Scientists are on a quest to predict sudden shifts in ecosystems, before we reach the point of no return.
By BRANDON KEIM
The Sahara is probably the most iconic desert on Earth, evoking visions of desiccated landscapes dominated by scraggly shrubs and naked soil.
But it wasn’t always that way. Just 6,000 years ago, the Sahara was lushly vegetated and nourished by frequent rainfall. Within the course of a few centuries (or a few decades, depending on the study), everything changed. The rains dried up, plants withered and the modern Sahara emerged.
For most of the 20th century, scientists had no idea how to explain this. Evidence of a radical shift—provided by fossils, sediment deposits and abandoned villages—was overwhelming.

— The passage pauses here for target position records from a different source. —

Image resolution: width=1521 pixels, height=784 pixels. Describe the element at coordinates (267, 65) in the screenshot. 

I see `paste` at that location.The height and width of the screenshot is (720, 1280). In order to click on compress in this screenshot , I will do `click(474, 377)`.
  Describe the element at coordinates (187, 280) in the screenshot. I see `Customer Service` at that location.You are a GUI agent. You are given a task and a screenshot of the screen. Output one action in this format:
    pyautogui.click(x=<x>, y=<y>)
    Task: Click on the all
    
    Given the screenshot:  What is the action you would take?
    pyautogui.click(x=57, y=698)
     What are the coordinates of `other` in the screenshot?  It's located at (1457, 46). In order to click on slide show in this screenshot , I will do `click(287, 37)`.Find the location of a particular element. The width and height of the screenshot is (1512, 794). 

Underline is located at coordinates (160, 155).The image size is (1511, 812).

According to standard ecological theory, however, such a massive change shouldn’t have happened so quickly.
The most popular explanation was that slow and subtle shifts in Earth’s orbit changed solar radiation levels, causing a drop in rainfall patterns. But computer simulations of the shift failed to replicate the speed at which this had taken place.
Meanwhile, researchers were baffled by a more contemporary puzzle in the Sahel, a band of arid grasslands that cross Africa beneath the Sahara. Starting in 1969, the Sahel experienced a devastating drought, one that continues today. Whereas most other droughts around the world last for just a few months, this one has lasted for three decades, repeatedly reaching new lows in rainfall.
In the past, many scientists attributed this to changing sea surface temperatures and tropical circulation patterns. But changing temperatures alone couldn’t account for the drought’s unprecedented severity and duration.
It was only when ecologists developed new models describing interlocking relationships among land, vegetation, atmosphere and oceans that things started to make sense. Suddenly they could reproduce the Sahara’s rapid desertification and the Sahel’s record dry spell.
Out of this work—along with research on polluted ponds and damaged coral reefs—came a new theory of ecosystem change: Transition doesn’t need to be linear and gradual. Rather, it can take place rapidly and unpredictably. Ecosystems can exist in “alternative stable states,” with only a nudge needed to flip them from one to the other.
Today, scientists believe these so-called critical transitions can take place in many different ecosystems. But even if they happened only in arid and semi-arid lands, there would be plenty of reason to pay attention. Such lands cover some 40 percent of the world’s surface and support a billion people. As ever more water is diverted to grow crops and more animals are put out to pasture, the nudges are many and strong. And greenhouse gas pollution and climate change are only adding to the pressure.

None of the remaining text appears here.